Grossly, an ABC is multiloculated, consisting of multiple blood-filled cystic spaces separated by thin, tan-white areas that may represent a solid portion of the ABC or a primary lesion, if present. Histologically, an ABC is composed of blood-filled cystic spaces separated by fibrous septae.

Methods for the treatment of an ABC include resection, curettage, embolization and intralesional injection of a variety of agents. In the current study, we present a female patient with thoracic spinal pain, with progressive paresthesias and muscle weakness of the lower extremities. This case highlights the importance of considering an ABC in the differential diagnosis of primary spinal tumors. The differential diagnosis for this lesion may be challenging, particularly with regard to the possibility of the presence of osteoid osteoma, osteoblastoma, ABC, osteochondroma, neurofibroma, eosinophilic granuloma, hemangioma and other giant-cell-containing tumors of bone, including GCT, GCRG, brown tumor of hyperparathyroidism and telangiectatic osteosarcoma. The evaluation of spinal tumors includes a thorough history assessment, physical examination, imaging and, occasionally, laboratory evaluation and biopsy when indicated (1).

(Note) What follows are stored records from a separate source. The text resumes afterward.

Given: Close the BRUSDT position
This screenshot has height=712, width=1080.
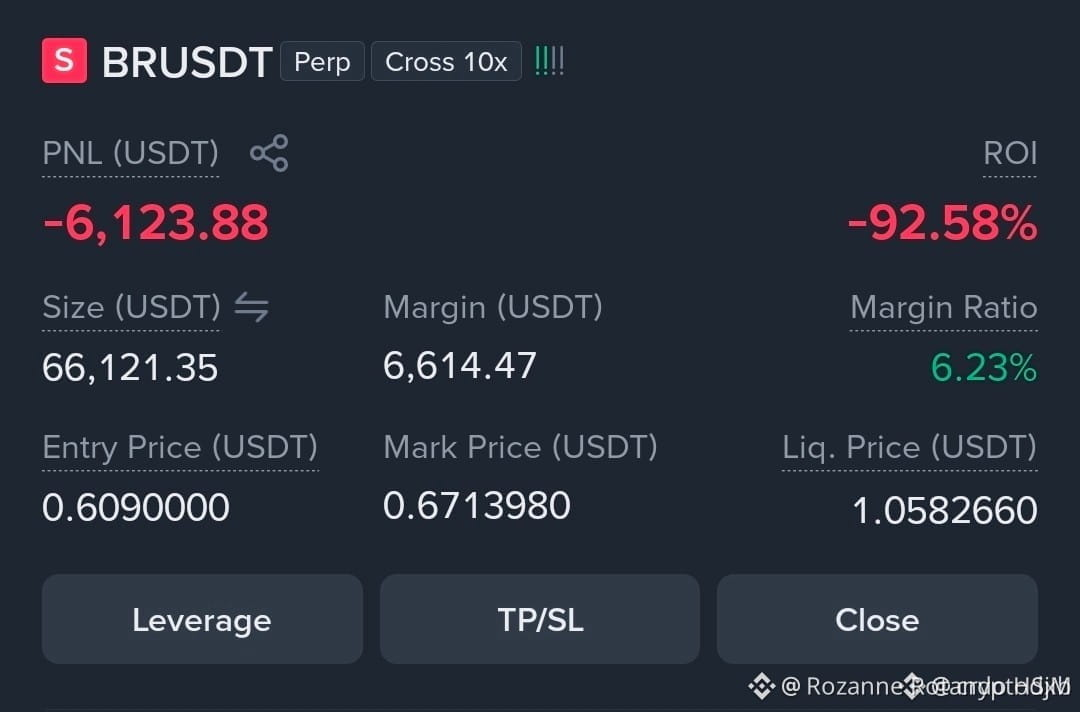Looking at the screenshot, I should tap(877, 619).
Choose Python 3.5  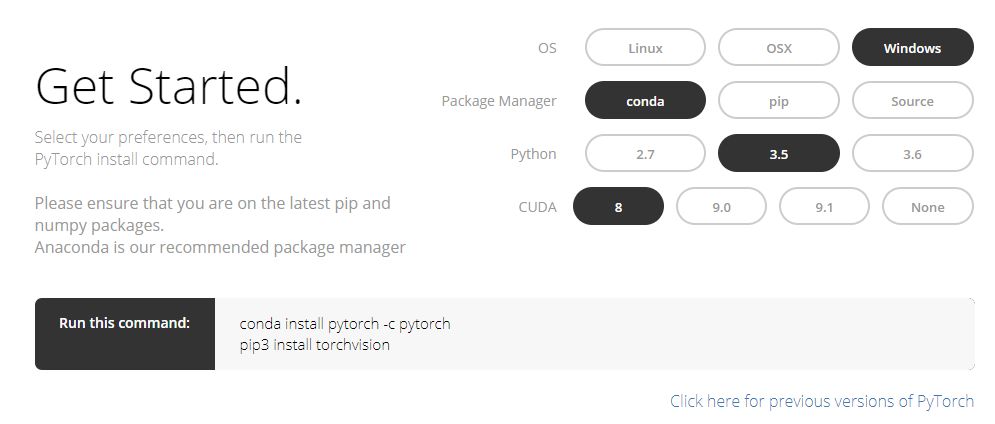(779, 154)
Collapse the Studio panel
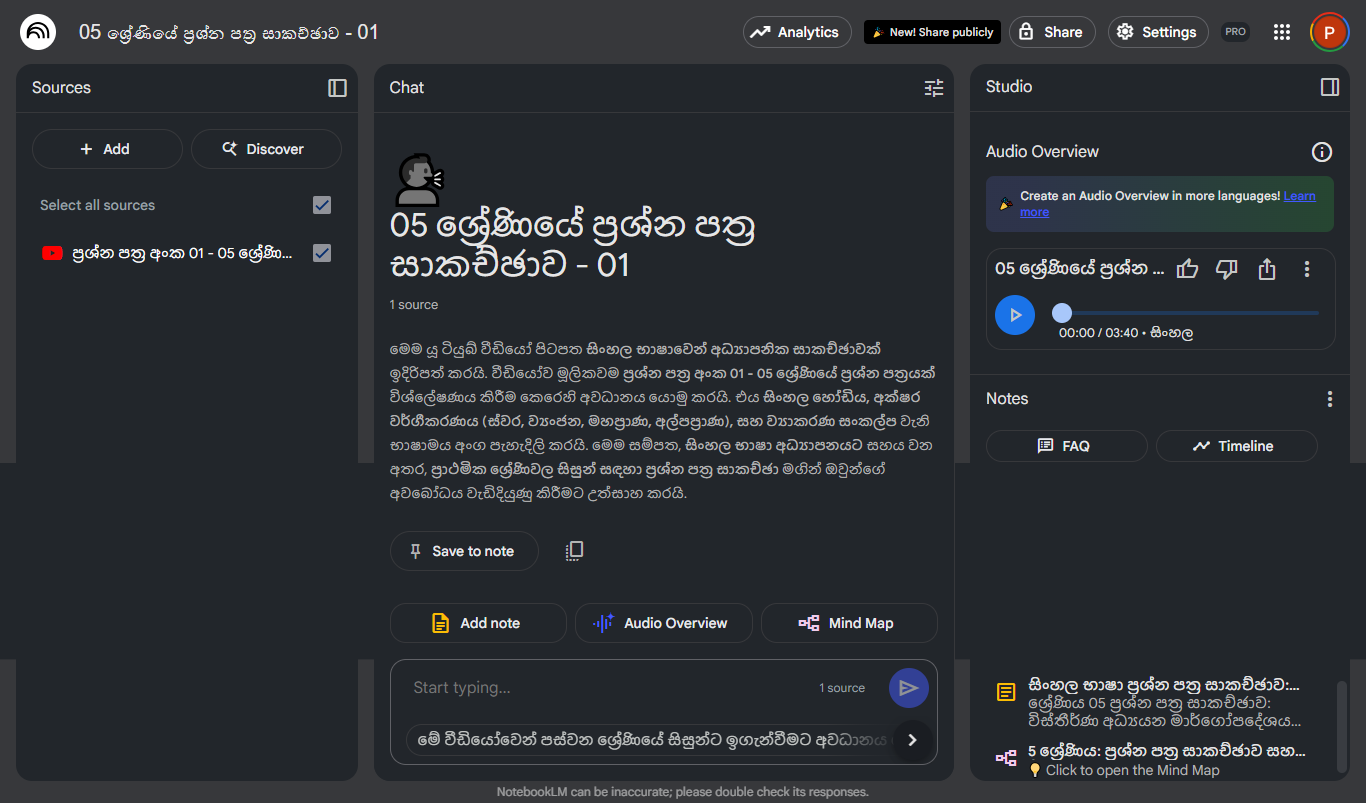Viewport: 1366px width, 803px height. [1330, 87]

Depending on the analysis of radiographic morphology, location and the age of the patient with ABC and GCT (5), the following criteria suggest an ABC with a high positive predictive value: location in the diaphysis and shaft, patient aged <17 years and growth rate grade Lodwick-IA. GCT was selected via the following criteria: epimetaphyseal location and growth rate grade Lodwick-II. However, in certain cases, differential diagnosis between the two entities is radiologically impossible.

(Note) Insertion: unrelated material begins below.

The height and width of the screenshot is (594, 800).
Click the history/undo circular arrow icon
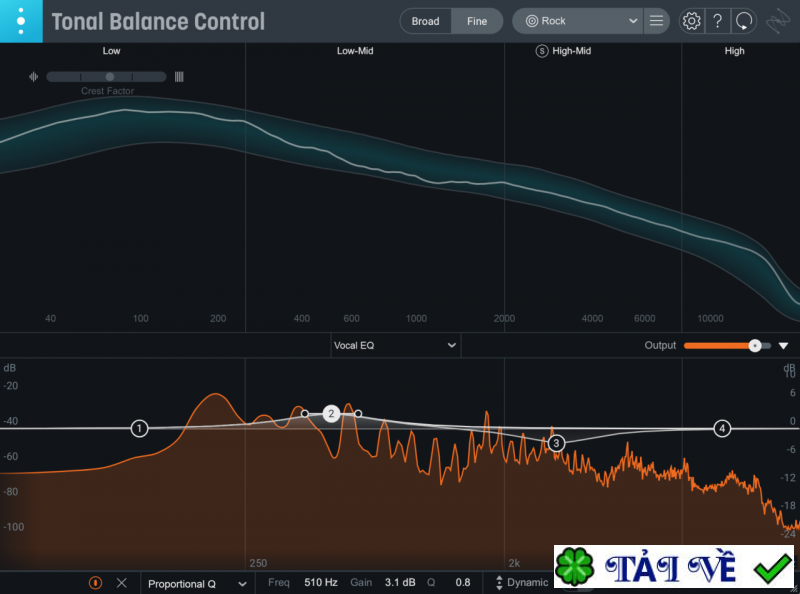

In patients who develop a bone tumor of the posterior elements of the spine, careful clinical and radiological evaluation is necessary to narrow the differential diagnosis. Treatment options for ABCs are simple curettage with or without bone grafting, complete excision, embolization, radiation therapy or a combination of these modalities. Embolization appears to be the first option for spinal ABC treatment due to having the best cost-to-benefit ratio. An intact ABC is indicated when no pathological fracture or neurological involvements are observed (2). New therapies have recently been reported. Denosumab is a human monoclonal antibody that inhibits osteoclast function by blocking the cytokine receptor activator of the nuclear factor-κB ligand. Satisfactory results with denosumab in treating GCTs and immunohistochemical similarities suggest that it may also have positive effects on ABCs (6). Nevertheless, radical surgical excision should be the goal of surgery to reduce the recurrence rate. The recurrence rate is significantly lower in cases of total excision (7). In the majority of cases, a complete excision should be performed if possible. The risk of postlaminectomy kyphosis is high. As such, a fusion should be considered whenever a laminectomy is performed (8,9). Prompt detection and treatment with curettage, decompression and fusion produces a satisfactory result and prevents spinal cord injury (10). ABCs are hypervascularized lesions. Pre-operative selective arterial embolization of the lesion may have some value (11). Selective arterial embolization should be used as a preoperative adjunct to surgery for ABC of the spine to reduce intraoperative blood loss and the need for blood transfusions. Spinal fusion with titanium instruments (12) is strongly recommended if more than two facets (more than one on each side, or more than two full facets) are violated during the excision of the ABC.